The assessment of knowledge scores (Table 3) further contextualizes these findings. A commendable 79.1% of respondents fell into the "Very Good" or "Good" knowledge categories, indicating successful penetration of basic cervical health messages. Nevertheless, the remaining 20.9% with fair to poor knowledge-comprising nearly one in five individuals-cannot be overlooked. These respondents likely represent harder-to-reach populations who may face linguistic, economic, geographic, or cultural barriers to healthcare access.
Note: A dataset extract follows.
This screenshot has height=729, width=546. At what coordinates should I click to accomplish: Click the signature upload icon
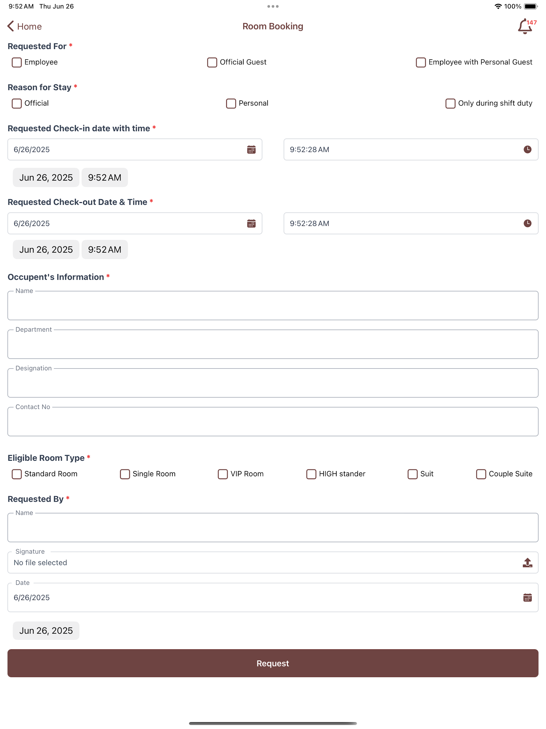527,563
Their limited understanding may be compounded by embarrassment, fear of diagnosis, reliance on myths, or hesitancy to discuss gynecological health openly-factors that are particularly entrenched in conservative or rural societies.

 

One of the most promising findings from this study is the high proportion of participants (79.8%) expressing willingness to attend cervical screening camps. This reflects an openness to health interventions when access, affordability, and education are addressed in tandem. It also offers a strategic opportunity for policymakers, healthcare providers, and NGOs to conduct mobile screening drives, community education sessions, and HPV vaccination camps in local languages and culturally safe settings. The integration of cervical cancer screening into existing maternal and child health programs, as well as outreach through Accredited Social Health Activists (ASHAs), could further enhance acceptability and reach.

 

To effectively build on these findings, a multifaceted approach is essential. First, awareness campaigns must go beyond superficial messaging to explain the natural history of cervical cancer, the importance of regular screening regardless of symptoms, and the safety and efficacy of HPV vaccines. Second, gender-inclusive and culturally sensitive communication strategies are needed to involve men, address stigma, and normalize gynecological health as a topic of public conversation. Third, community health workers must be trained not only in clinical skills but also in counseling and myth-busting to facilitate trust-based engagement with hesitant individuals. Fourth, school and college curricula should include age-appropriate reproductive health education, ensuring that the next generation is informed from an early age [10-13].

 

Finally, robust government policies are needed to subsidize HPV vaccination, ensure widespread availability of screening infrastructure (especially VIA and Pap smear services), and mandate the inclusion of cervical cancer prevention in routine primary care checkups. Building digital health literacy and leveraging mobile technology can also be transformative-through reminders, telehealth consults, and educational content dissemination.

CONCLUSION

This study reveals that while foundational awareness of cervical cancer and its prevention is steadily improving in Kangra, substantial gaps remain in both depth of knowledge and practical application. Misconceptions about HPV transmission, screening eligibility, and the scope of preventive care indicate a need for more nuanced, inclusive education strategies. Encouragingly, the strong willingness among participants to engage in screening initiatives presents a vital opportunity. Moving forward, localized efforts that demystify screening procedures, normalize conversations around women’s reproductive health, and extend HPV vaccine access-especially in rural and underserved communities-will be essential to fostering early detection, timely intervention, and long-term cancer prevention.